When Jesus was born, heavenly messengers appeared, but they did not go to the powerful, the political at the capitol city of Jerusalem. But the angels went to poor shepherds working the night shift over in the little town of Bethlehem. And, what did the angels say?

“Glory to God in the highest, and on earth, peace for those of whom God is well pleased.”

St. Luke has put on the lips of those herald angels a proclamation. It is almost an exact quote of the proclamations that were issued by Augustus Caesar, one of the world’s most efficient occupiers of the Near East. Agustus Caesar, when he wanted to send a proclamation out to the occupied territories, he would sent out his herald who would stand in the middle of the town’s square, and say, “Glory to God in the highest —that is Agustus Caesar—and peace, to those with whom the Emperor is well pleased.” And hell to pay for those with whom the Emperor is not well pleased.

See, Luke has put on those angels’ lips the very proclamation from King Agustus!

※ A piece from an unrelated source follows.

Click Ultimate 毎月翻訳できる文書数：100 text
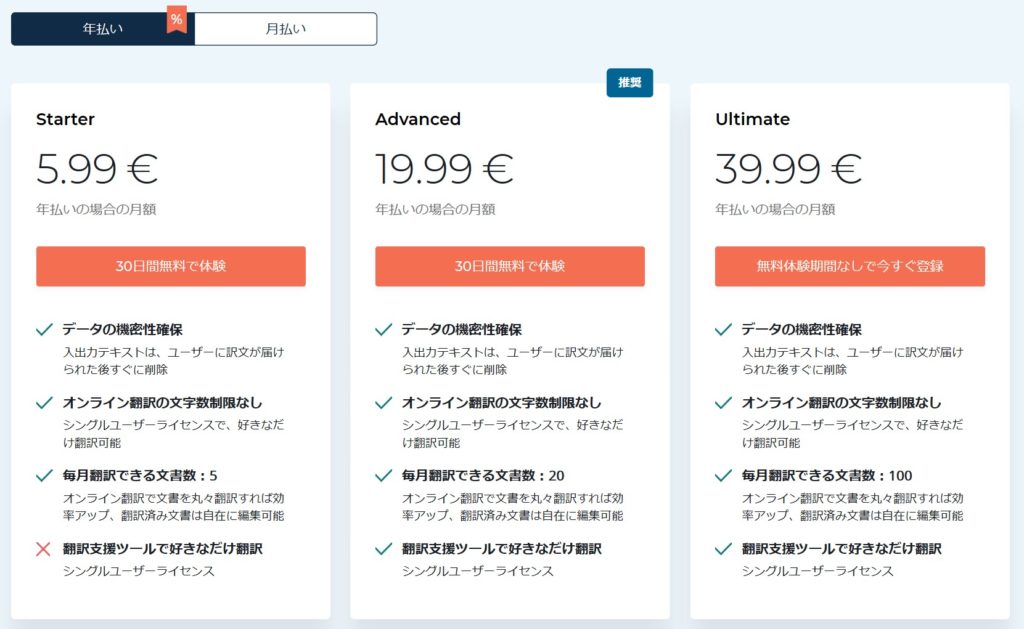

There is a new king, the angels seem to say, and it’s not the Emperor!

Well, today’s Gospel is a long way from that joyous night. Now Jesus stands before Pontius Pilate, the representative of Caesar in Jerusalem, and Pilate looks at this whipped, beaten, bedraggled Jew standing before him, and Pilate asked, with his voice just dripping with sarcasm, “So, you are King of the Jews?” And though Pilate has all the legends abroad backing him up, one can almost feel in that little conversation between Jesus and Pilate, you can almost feel power seeping from the Empire toward this Jew.

Well, this Sunday, this is Christ the King. And it is the newest of the Church’s liturgical festivals. Christ the King, it was invented back in the last century by the Catholic Church to celebrate the reign of Christ, the Kingdom of Christ. Some cynics said, just as the period in the nineteenth century when the Church’s political influence was slipping away from it, the Church invents Christ the King to celebrate our power and influence. We Methodists had never heard of Christ the King, so the Episcopalians told us about it. But today is Christ the King—that day when all the Gospel lessons, all the focus is on the reign of Christ the King. It is one of the Church’s most political Sundays.

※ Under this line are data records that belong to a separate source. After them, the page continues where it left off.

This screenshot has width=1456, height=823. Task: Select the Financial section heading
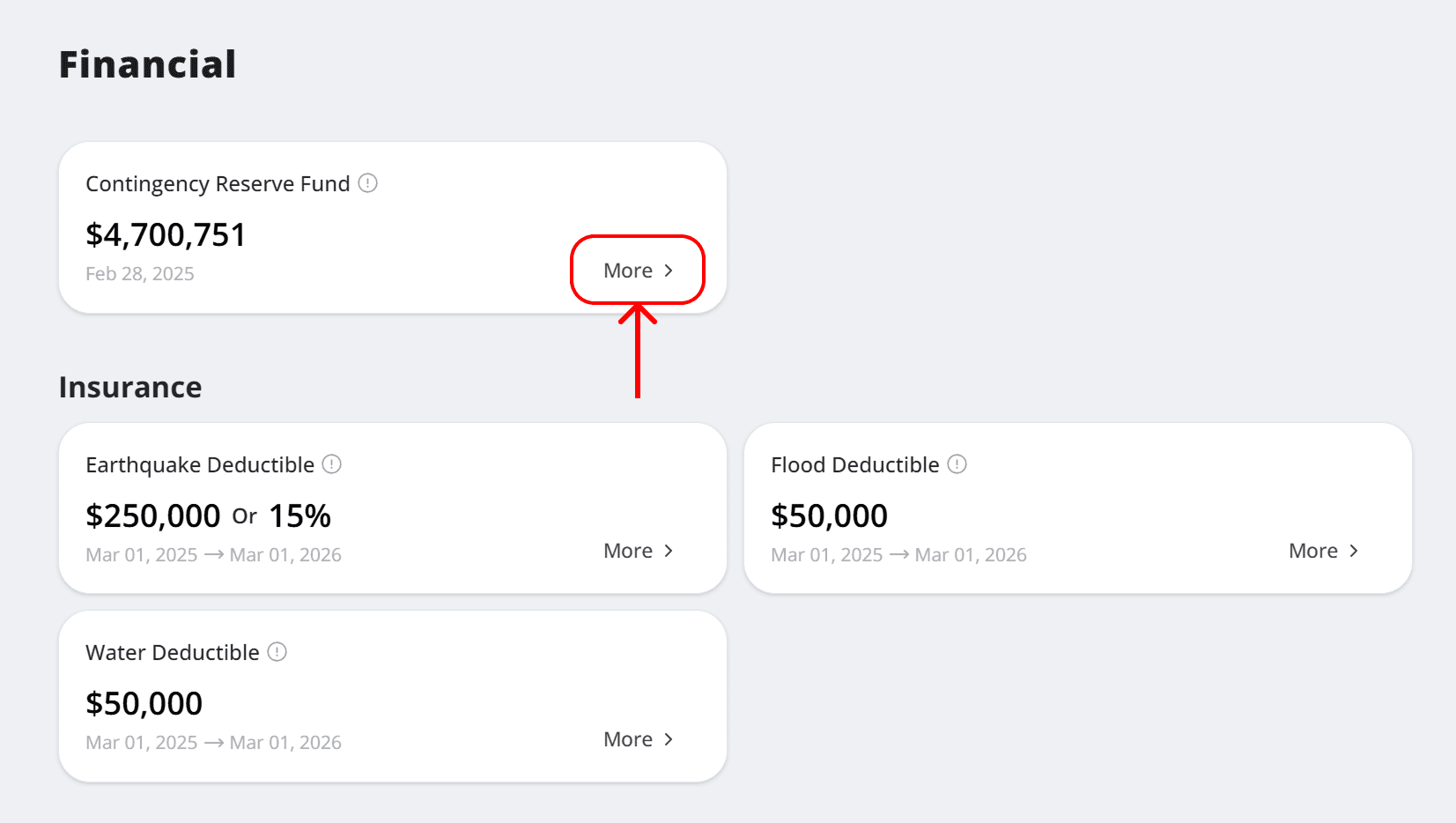click(146, 63)
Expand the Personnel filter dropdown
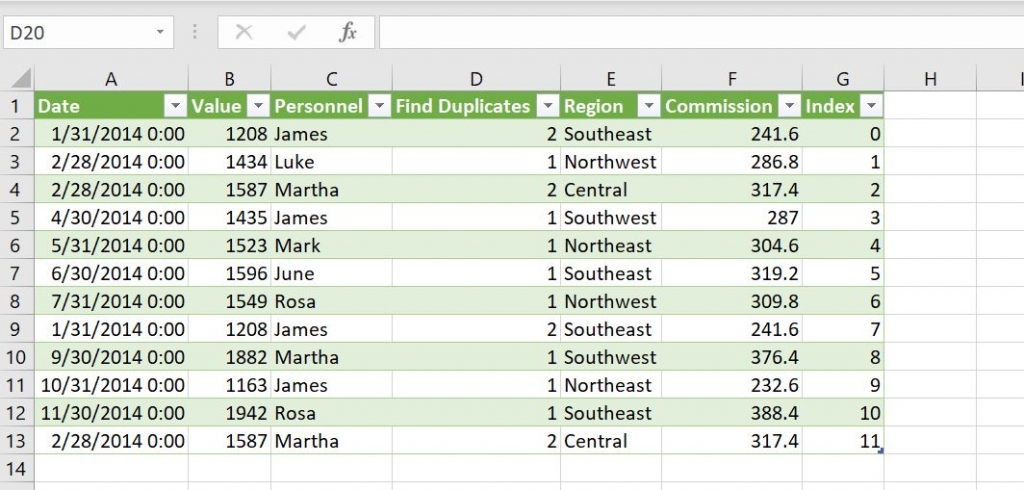This screenshot has width=1024, height=490. [380, 106]
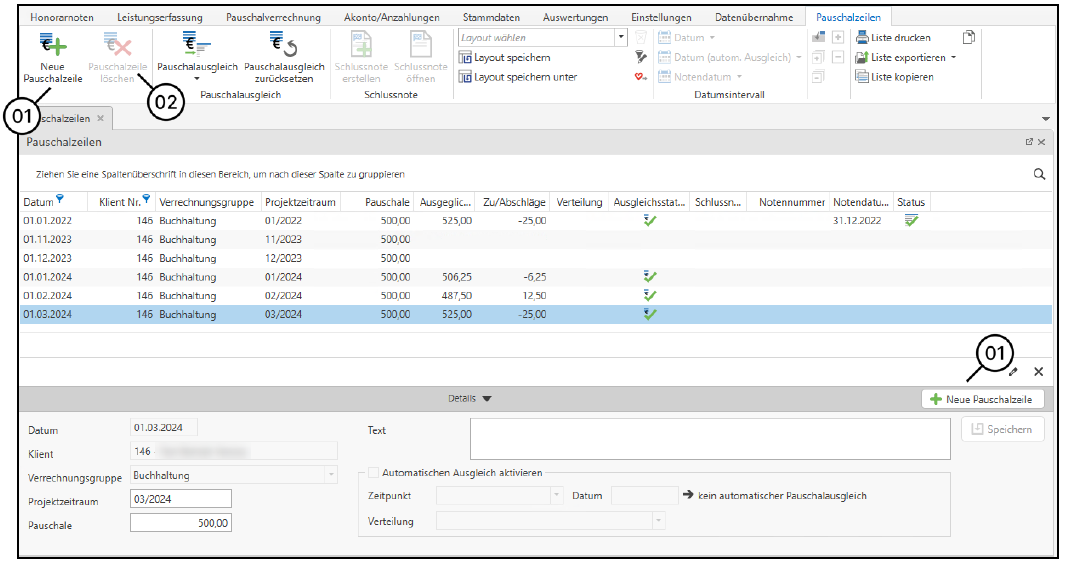Click Pauschalausgleich zurücksetzen in the ribbon
The image size is (1065, 563).
tap(284, 45)
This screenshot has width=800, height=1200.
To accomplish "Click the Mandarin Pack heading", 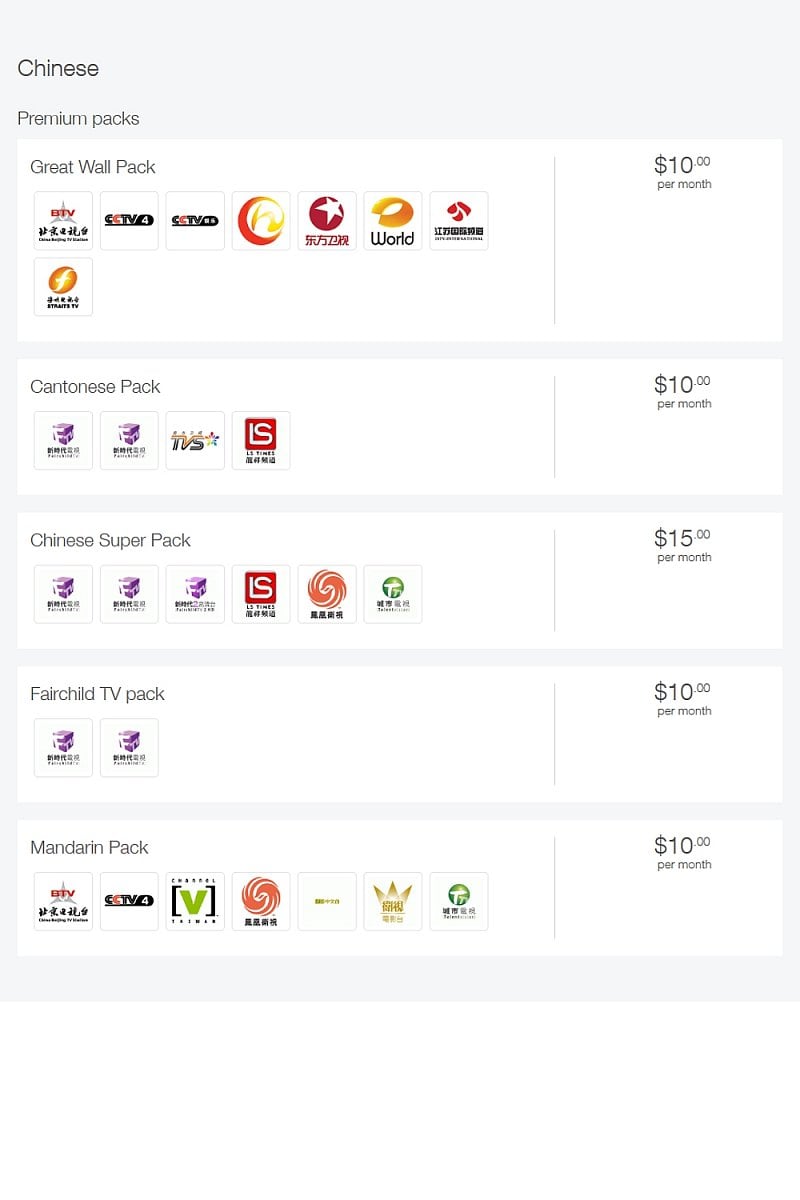I will pos(89,847).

And I confess I always feel nervous on Christ the King because of an experience I had a few years ago. Christ the King, I left my house to go to Duke Chapel to preach, my wife said to me, “Do we have an interesting sermon today?” I said, “Well, we have a correct sermon today.” And on the way over there I got to thinking none of those people want to hear a sermon on the reign of Christ. Lord, give me some way to get those people interested in my sermon. So I began my sermon this way: I said, I asked rhetorically, “Do you want a king? A King? Do you want a King?” Well, not often, we’re a democracy, we don’t believe in monarchy. But I didn’t ask, “Do you need a king? Do you need somebody to come in here and take charge? And I don’t mean some polo-playing boy that babbles in architecture. I don’t mean a little woman with a hat and a purse and sensible shoes. I mean a real king, to come in her and get something done for us!” And then I launched into a sermon on Christ as King.

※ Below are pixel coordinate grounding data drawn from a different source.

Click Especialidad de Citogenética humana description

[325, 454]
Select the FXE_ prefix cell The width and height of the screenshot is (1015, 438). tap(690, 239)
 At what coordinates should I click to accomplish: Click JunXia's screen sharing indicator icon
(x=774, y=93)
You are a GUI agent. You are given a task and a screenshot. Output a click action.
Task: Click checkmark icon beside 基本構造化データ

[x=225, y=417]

End of the service, a woman comes out of the Chapel, clutching a purse, wearing sensible shoes, she says to me, “Did it not occur to you that you might have very subjects in the congregation this morning?” I said, “Well, we’ve got people from Michigan, Ohio, all over, I guess.” And she said, “You’re not funny; you’re disgusting. And I intend to report you to your superiors.” And then, her voice rising to a shout, she said, “Our Queen is ten times the Christian of your disgusting actor President.” And I said, “Well, I’d hate to put that to a vote here, but thank you, and….” Students gathered. Students always love to see the congregation assault clergy, and one of the students said, as this woman was storming out the door, “Well, I guess she got the point, didn’t she? There is just one King.”

Today is the day when the Church puts on the table politics. The question, “Who is in charge? Who rules?”

But, really when you think about it, every time the Church gathers and prays as we will, “Thy kingdom come, Thy will be done on earth as it is in heaven,” it’s politics.

A chaplain brought a group of college students from Mississippi through our place, and we were having a discussion about being Christian on a college campus. A young man, baseball cap backwards on his head, he asked me, he said, “What do you do when people despise you and try to hurt you because you are a Christian? How do you handle that?” And I said, “Well, Methodists are so nice, it’s been so long since anyone has tried to hurt us for being Christian, how do you mean?” And he said, “Well after the fraternity meeting a couple weeks ago we got into a discussion about going to war with Iraq, and most people thought it was a great idea. I just said I didn’t think it was a good idea. I thought it was a bad idea. I didn’t think it would solve anything. They started yelling at me. And they said, ‘if you don’t like living here in this country maybe you’d like to live somewhere else’—that’s what they said to me. And I said, ‘Look, look, I don’t know that much about military strategy and all; I’m a Baptist, and we Baptists tend to be suspicious of the Government. We just remember who put Jesus to death. We can’t get that out of our head. That’s all I know’”

Now there’s a young man with a very different vision of who sits on the Throne.

Pilate asked Jesus, “So, you are King?” Jesus didn’t really reply. He just went and died on the Cross at the hands of the Empire. And then rose unexpectedly from the dead, and once he was risen, the first thing he did was start to form a new government, a new people, made up of all the world’s people, that stand as a rebuke to every other sovereignty.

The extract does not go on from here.